The term, bioidentical, can mean different things to different people. For the majority of OB/GYN menopause specialists, it means hormones that are chemically identical to the hormones produced by the human body. For women, these are primarily produced in the ovaries during the reproductive years. As we know, a woman becomes “menopausal” when she transitions from a reproductive to a non-reproductive stage in her life. To learn more, please refer to my previous blog post, Why Menopause Happens.
A woman’s body produces various estrogens, such as 17-beta-estradiol, estrone, and estriol, as well as progesterone, testosterone and other hormones. Bioidentical hormone therapy can include any one or more of these hormones as the active ingredient and can come in the form of pills, creams, patches, gels, injectables and implants/pellets.
As we age, our ovaries can produce varying levels of these hormones and at menopause, defined as 12 consecutive months without a menstrual cycle, these hormonal levels decline precipitously. Many women due to their severe symptoms of hot flashes, night sweats, mood swings, vaginal dryness, etc. choose to go on bio-identical hormone therapy. I highly recommend that a woman seeks the advice of an experienced menopausal specialist to accurately review the pros and cons of BHRT for her own individual situation and medical/family history. Every woman is unique – and there is no “cookie-cutter” approach to hormone therapy.
FDA-approved Bio-identical Hormone Replacement Therapy (BHRT)

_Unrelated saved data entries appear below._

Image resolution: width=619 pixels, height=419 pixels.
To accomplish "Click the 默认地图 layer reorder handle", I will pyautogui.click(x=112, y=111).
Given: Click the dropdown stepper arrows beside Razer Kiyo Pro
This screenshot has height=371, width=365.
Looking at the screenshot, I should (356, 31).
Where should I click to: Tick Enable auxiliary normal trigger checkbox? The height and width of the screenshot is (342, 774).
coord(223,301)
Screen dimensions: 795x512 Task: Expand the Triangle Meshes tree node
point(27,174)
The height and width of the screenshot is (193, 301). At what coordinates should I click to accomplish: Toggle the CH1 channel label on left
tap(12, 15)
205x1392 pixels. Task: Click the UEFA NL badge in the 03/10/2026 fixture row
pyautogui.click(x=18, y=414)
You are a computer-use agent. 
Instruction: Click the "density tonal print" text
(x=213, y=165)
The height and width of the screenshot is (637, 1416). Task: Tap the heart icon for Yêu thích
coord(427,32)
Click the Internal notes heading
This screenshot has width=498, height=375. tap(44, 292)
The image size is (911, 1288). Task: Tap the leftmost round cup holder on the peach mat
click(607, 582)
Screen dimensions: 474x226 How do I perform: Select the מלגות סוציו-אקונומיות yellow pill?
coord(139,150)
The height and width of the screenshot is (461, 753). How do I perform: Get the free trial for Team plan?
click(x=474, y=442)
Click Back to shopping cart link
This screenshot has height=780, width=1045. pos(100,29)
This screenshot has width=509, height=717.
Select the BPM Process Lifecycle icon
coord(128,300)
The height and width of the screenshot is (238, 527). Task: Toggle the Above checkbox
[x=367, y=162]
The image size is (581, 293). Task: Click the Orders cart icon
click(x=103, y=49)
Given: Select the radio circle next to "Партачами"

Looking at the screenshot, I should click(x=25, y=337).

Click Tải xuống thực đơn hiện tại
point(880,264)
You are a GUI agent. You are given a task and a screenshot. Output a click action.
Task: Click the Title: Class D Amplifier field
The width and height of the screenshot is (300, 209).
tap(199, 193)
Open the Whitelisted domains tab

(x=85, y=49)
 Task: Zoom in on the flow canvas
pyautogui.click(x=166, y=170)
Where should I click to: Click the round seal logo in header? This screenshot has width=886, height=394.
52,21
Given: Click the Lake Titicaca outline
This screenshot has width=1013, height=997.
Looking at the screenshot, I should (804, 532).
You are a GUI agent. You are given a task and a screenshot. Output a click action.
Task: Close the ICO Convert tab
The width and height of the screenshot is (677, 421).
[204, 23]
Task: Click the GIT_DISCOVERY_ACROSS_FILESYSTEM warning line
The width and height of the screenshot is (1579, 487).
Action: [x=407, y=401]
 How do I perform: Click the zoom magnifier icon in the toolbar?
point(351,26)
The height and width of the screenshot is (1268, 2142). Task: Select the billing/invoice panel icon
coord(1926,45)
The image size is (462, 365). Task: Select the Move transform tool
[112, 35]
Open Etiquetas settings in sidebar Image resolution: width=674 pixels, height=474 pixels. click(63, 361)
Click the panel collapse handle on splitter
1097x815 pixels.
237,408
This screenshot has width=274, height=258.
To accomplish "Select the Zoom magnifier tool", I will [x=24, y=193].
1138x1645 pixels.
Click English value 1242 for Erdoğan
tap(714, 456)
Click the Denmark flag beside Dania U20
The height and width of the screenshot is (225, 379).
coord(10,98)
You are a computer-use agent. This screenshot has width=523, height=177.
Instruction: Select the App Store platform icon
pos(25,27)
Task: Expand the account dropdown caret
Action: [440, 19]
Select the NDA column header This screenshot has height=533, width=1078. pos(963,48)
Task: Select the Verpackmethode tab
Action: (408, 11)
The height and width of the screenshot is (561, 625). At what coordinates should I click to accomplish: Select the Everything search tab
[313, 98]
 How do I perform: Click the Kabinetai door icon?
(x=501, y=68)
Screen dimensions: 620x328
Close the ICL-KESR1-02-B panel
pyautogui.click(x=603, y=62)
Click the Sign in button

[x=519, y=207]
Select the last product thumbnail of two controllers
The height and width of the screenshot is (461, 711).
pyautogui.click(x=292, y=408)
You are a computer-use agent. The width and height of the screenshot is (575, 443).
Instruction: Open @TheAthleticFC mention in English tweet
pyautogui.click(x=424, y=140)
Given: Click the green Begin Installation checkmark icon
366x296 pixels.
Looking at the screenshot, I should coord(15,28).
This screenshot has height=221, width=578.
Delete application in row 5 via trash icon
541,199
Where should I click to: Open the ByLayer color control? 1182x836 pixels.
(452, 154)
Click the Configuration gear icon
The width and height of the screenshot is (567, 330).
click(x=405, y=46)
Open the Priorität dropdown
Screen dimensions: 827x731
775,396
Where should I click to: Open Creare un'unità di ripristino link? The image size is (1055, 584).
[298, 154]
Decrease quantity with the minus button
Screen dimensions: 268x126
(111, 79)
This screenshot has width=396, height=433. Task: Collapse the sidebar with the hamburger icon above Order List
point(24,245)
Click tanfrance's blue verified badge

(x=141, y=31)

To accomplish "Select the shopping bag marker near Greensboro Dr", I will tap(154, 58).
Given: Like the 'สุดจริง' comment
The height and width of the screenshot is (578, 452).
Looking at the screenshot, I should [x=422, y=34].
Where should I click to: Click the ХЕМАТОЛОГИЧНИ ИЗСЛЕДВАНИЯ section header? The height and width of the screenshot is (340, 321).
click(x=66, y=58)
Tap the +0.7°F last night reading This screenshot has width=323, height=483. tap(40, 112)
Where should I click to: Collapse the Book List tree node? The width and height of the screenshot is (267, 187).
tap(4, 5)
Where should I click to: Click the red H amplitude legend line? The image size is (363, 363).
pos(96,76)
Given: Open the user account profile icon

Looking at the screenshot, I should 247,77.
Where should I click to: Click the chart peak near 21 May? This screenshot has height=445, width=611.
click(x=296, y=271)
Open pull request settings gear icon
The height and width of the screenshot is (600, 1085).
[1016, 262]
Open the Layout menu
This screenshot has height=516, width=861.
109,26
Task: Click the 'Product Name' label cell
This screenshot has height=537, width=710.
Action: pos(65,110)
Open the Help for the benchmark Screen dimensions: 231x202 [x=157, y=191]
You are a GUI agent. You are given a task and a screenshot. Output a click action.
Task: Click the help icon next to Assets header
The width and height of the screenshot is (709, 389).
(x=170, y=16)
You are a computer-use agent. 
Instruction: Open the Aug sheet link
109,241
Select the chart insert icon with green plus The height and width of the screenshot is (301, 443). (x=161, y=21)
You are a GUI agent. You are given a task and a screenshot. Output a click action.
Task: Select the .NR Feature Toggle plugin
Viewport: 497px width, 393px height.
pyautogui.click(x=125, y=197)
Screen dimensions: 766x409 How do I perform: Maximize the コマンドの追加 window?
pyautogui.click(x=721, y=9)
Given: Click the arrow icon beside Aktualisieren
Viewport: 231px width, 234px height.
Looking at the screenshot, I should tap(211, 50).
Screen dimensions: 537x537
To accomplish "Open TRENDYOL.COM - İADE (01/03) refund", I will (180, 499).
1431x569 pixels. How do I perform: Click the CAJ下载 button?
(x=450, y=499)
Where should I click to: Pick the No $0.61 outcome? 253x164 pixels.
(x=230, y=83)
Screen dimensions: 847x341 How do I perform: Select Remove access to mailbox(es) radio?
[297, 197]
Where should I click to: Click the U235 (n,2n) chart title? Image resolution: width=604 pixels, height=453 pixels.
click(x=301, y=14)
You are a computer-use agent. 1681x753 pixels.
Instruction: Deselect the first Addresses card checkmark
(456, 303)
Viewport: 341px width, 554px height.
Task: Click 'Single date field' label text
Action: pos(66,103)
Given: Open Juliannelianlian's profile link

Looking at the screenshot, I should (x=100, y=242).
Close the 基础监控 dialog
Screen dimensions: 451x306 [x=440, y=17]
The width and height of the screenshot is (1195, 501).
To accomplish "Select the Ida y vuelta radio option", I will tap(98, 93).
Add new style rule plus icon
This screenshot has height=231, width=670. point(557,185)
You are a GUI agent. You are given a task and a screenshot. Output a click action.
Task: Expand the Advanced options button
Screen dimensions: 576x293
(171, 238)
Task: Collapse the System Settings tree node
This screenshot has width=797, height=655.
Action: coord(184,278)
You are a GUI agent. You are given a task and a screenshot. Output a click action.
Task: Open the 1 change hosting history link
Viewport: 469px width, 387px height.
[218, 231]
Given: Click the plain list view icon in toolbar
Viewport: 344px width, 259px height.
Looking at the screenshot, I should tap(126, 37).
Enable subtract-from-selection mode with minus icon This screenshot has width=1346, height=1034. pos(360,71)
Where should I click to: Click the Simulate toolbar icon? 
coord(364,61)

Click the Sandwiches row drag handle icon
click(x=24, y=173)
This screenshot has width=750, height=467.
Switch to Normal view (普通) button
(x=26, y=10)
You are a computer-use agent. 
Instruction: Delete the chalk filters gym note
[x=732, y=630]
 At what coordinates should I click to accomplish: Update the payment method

FDA-approved bio-identical hormone products are those that have been clinically studied for safety and efficacy, manufactured by a commercial pharmaceutical company and approved by the FDA. Interestingly, the FDA has stated that the term, BHRT, is a marketing term and not a term recognized by the FDA. These include such products, as well as many others:
Custom-Compounded Hormone Drugs
Compounding Pharmacies have been around for decades and have formulated various drugs for individual patients, allowing for tailored dosing and administration. These drugs can be in the forms noted above as well as in subdermal implants, sublingual tablets, rectal suppositories and nasal sprays. Many times, these products can be prepared without the fillers, dyes, binders or preservatives found in patented, commercially available products.
It is important to make the distinction that compounded hormone drugs do NOT go through the rigorous testing and quality control that determines the safety and efficacy required for FDA approval of commercially available hormones.
Since pharmacy compounding of custom medications is part of the routine practice of a pharmacy, regulation of these pharmacies is generally done by state medical or pharmacy boards and NOT by the federal government. Certain exceptions to this include those medications that are an exact copy to a commercially available drug product or those that pose a significant risk to patient safety or public health. Compounding Pharmacies have the option to be credentialed if they meet certain quality and safety standards through the Pharmacy Compounding Accreditation Board.
Lastly, it is important to note that there is NOT enough evidence to support the claim that compounded hormonal products are safer than commercially available products because double- blind, randomized, controlled studies have not been performed on them.
Importantly, choosing the right hormone therapy for a patient involves an in-depth discussion with a menopause specialist. In my practice, this visit usually takes about 45 – 60 minutes and includes the pros and cons of hormone therapy, which type, dose and administration as well as a review of medical and family history.